■ **TASK DIRECTIONS**
Edit the data below by replacing "GUI agent" with "interface agent" everywhere it occurs, leaving everything else unchanged.

::: EXERCISE INPUTS

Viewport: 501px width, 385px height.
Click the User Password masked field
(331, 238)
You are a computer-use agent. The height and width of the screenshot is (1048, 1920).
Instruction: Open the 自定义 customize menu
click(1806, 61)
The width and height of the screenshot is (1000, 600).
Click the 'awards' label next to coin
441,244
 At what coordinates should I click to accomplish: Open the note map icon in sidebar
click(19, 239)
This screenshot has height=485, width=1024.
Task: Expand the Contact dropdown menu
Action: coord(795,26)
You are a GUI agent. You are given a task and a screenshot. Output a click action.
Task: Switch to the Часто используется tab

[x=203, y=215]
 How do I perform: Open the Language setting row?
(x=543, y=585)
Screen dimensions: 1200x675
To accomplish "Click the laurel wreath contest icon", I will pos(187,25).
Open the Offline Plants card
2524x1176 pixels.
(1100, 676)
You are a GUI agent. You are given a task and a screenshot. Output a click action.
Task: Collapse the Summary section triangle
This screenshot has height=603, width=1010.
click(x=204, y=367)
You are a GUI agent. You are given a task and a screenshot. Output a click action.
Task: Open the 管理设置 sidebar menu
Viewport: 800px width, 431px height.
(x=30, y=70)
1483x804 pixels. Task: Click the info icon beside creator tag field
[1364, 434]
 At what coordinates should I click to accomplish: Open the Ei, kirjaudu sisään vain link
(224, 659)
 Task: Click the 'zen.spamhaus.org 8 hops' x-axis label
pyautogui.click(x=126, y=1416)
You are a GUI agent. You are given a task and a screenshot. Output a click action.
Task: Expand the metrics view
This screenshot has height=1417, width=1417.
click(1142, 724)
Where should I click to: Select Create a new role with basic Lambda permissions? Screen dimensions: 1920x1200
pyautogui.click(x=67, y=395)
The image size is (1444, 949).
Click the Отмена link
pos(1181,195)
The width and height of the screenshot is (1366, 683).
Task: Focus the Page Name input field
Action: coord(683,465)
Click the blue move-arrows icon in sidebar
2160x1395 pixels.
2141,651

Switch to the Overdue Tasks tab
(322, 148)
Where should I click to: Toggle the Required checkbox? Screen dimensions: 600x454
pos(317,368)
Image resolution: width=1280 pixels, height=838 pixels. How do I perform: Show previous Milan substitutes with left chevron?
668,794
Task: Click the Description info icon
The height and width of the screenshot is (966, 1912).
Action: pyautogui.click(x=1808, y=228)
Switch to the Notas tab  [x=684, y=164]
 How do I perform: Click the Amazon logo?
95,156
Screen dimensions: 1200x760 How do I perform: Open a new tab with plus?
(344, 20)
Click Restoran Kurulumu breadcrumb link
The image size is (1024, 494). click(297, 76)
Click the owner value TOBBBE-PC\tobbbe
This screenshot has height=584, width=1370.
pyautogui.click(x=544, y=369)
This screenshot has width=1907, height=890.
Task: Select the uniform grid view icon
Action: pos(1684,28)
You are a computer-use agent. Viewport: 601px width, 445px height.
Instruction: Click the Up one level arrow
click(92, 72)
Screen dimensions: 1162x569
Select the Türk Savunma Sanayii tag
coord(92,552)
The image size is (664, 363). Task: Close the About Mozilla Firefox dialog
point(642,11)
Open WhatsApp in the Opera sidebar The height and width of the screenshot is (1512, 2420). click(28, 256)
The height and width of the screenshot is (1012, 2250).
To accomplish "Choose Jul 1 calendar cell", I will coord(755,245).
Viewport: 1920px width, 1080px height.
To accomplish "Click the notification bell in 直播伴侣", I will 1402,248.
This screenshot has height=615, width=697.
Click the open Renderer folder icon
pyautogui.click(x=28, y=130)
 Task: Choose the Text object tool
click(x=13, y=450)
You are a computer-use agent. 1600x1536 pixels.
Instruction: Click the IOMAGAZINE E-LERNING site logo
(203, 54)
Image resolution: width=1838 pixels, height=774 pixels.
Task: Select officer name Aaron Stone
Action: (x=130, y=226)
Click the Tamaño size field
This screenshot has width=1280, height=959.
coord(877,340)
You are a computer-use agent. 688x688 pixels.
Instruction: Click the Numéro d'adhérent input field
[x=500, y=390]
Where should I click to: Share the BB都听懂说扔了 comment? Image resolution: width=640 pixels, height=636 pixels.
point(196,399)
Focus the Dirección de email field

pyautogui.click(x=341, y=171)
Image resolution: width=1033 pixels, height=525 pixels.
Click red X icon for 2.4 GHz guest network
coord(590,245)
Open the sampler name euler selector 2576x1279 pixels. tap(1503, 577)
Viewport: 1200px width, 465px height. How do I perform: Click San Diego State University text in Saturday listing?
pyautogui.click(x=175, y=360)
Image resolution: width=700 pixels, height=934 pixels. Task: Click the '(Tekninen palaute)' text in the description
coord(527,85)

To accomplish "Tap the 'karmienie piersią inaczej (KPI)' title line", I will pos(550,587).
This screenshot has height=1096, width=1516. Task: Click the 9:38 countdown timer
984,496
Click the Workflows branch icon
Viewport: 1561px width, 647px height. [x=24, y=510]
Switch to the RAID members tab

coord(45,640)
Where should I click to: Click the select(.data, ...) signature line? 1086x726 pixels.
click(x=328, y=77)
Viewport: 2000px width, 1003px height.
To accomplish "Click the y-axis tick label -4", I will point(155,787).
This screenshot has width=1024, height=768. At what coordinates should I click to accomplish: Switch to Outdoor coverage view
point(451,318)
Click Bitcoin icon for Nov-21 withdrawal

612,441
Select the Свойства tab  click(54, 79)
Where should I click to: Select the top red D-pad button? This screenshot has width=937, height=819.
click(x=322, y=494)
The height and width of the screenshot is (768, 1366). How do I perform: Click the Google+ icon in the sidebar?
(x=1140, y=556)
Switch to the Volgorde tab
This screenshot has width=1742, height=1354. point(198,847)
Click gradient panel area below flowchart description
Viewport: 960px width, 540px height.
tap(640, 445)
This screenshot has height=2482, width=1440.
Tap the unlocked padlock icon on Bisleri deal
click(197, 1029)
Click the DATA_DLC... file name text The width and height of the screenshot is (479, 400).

::::::

■ **ANSWER TO THE EXERCISE**
Viewport: 501px width, 385px height.
Click the User Password masked field
(331, 238)
You are a computer-use agent. The height and width of the screenshot is (1048, 1920).
Instruction: Open the 自定义 customize menu
click(1806, 61)
The width and height of the screenshot is (1000, 600).
Click the 'awards' label next to coin
441,244
 At what coordinates should I click to accomplish: Open the note map icon in sidebar
click(19, 239)
This screenshot has height=485, width=1024.
Task: Expand the Contact dropdown menu
Action: coord(795,26)
You are a interface agent. You are given a task and a screenshot. Output a click action.
Task: Switch to the Часто используется tab

[x=203, y=215]
 How do I perform: Open the Language setting row?
(x=543, y=585)
Screen dimensions: 1200x675
To accomplish "Click the laurel wreath contest icon", I will pos(187,25).
Open the Offline Plants card
2524x1176 pixels.
(1100, 676)
You are a interface agent. You are given a task and a screenshot. Output a click action.
Task: Collapse the Summary section triangle
This screenshot has height=603, width=1010.
click(x=204, y=367)
You are a interface agent. You are given a task and a screenshot. Output a click action.
Task: Open the 管理设置 sidebar menu
Viewport: 800px width, 431px height.
(x=30, y=70)
1483x804 pixels. Task: Click the info icon beside creator tag field
[1364, 434]
 At what coordinates should I click to accomplish: Open the Ei, kirjaudu sisään vain link
(224, 659)
 Task: Click the 'zen.spamhaus.org 8 hops' x-axis label
pyautogui.click(x=126, y=1416)
You are a interface agent. You are given a task and a screenshot. Output a click action.
Task: Expand the metrics view
This screenshot has height=1417, width=1417.
click(1142, 724)
Where should I click to: Select Create a new role with basic Lambda permissions? Screen dimensions: 1920x1200
pyautogui.click(x=67, y=395)
The image size is (1444, 949).
Click the Отмена link
pos(1181,195)
The width and height of the screenshot is (1366, 683).
Task: Focus the Page Name input field
Action: coord(683,465)
Click the blue move-arrows icon in sidebar
2160x1395 pixels.
2141,651

Switch to the Overdue Tasks tab
(322, 148)
Where should I click to: Toggle the Required checkbox? Screen dimensions: 600x454
pos(317,368)
Image resolution: width=1280 pixels, height=838 pixels. How do I perform: Show previous Milan substitutes with left chevron?
668,794
Task: Click the Description info icon
The height and width of the screenshot is (966, 1912).
Action: pyautogui.click(x=1808, y=228)
Switch to the Notas tab  [x=684, y=164]
 How do I perform: Click the Amazon logo?
95,156
Screen dimensions: 1200x760 How do I perform: Open a new tab with plus?
(344, 20)
Click Restoran Kurulumu breadcrumb link
The image size is (1024, 494). click(297, 76)
Click the owner value TOBBBE-PC\tobbbe
This screenshot has height=584, width=1370.
pyautogui.click(x=544, y=369)
This screenshot has width=1907, height=890.
Task: Select the uniform grid view icon
Action: pos(1684,28)
You are a computer-use agent. Viewport: 601px width, 445px height.
Instruction: Click the Up one level arrow
click(92, 72)
Screen dimensions: 1162x569
Select the Türk Savunma Sanayii tag
coord(92,552)
The image size is (664, 363). Task: Close the About Mozilla Firefox dialog
point(642,11)
Open WhatsApp in the Opera sidebar The height and width of the screenshot is (1512, 2420). click(28, 256)
The height and width of the screenshot is (1012, 2250).
To accomplish "Choose Jul 1 calendar cell", I will coord(755,245).
Viewport: 1920px width, 1080px height.
To accomplish "Click the notification bell in 直播伴侣", I will 1402,248.
This screenshot has height=615, width=697.
Click the open Renderer folder icon
pyautogui.click(x=28, y=130)
 Task: Choose the Text object tool
click(x=13, y=450)
You are a computer-use agent. 1600x1536 pixels.
Instruction: Click the IOMAGAZINE E-LERNING site logo
(203, 54)
Image resolution: width=1838 pixels, height=774 pixels.
Task: Select officer name Aaron Stone
Action: (x=130, y=226)
Click the Tamaño size field
This screenshot has width=1280, height=959.
coord(877,340)
You are a computer-use agent. 688x688 pixels.
Instruction: Click the Numéro d'adhérent input field
[x=500, y=390]
Where should I click to: Share the BB都听懂说扔了 comment? Image resolution: width=640 pixels, height=636 pixels.
point(196,399)
Focus the Dirección de email field

pyautogui.click(x=341, y=171)
Image resolution: width=1033 pixels, height=525 pixels.
Click red X icon for 2.4 GHz guest network
coord(590,245)
Open the sampler name euler selector 2576x1279 pixels. tap(1503, 577)
Viewport: 1200px width, 465px height. How do I perform: Click San Diego State University text in Saturday listing?
pyautogui.click(x=175, y=360)
Image resolution: width=700 pixels, height=934 pixels. Task: Click the '(Tekninen palaute)' text in the description
coord(527,85)

To accomplish "Tap the 'karmienie piersią inaczej (KPI)' title line", I will pos(550,587).
This screenshot has height=1096, width=1516. Task: Click the 9:38 countdown timer
984,496
Click the Workflows branch icon
Viewport: 1561px width, 647px height. [x=24, y=510]
Switch to the RAID members tab

coord(45,640)
Where should I click to: Click the select(.data, ...) signature line? 1086x726 pixels.
click(x=328, y=77)
Viewport: 2000px width, 1003px height.
To accomplish "Click the y-axis tick label -4", I will point(155,787).
This screenshot has width=1024, height=768. At what coordinates should I click to accomplish: Switch to Outdoor coverage view
point(451,318)
Click Bitcoin icon for Nov-21 withdrawal

612,441
Select the Свойства tab  click(54, 79)
Where should I click to: Select the top red D-pad button? This screenshot has width=937, height=819.
click(x=322, y=494)
The height and width of the screenshot is (768, 1366). How do I perform: Click the Google+ icon in the sidebar?
(x=1140, y=556)
Switch to the Volgorde tab
This screenshot has width=1742, height=1354. point(198,847)
Click gradient panel area below flowchart description
Viewport: 960px width, 540px height.
tap(640, 445)
This screenshot has height=2482, width=1440.
Tap the unlocked padlock icon on Bisleri deal
click(197, 1029)
Click the DATA_DLC... file name text The width and height of the screenshot is (479, 400).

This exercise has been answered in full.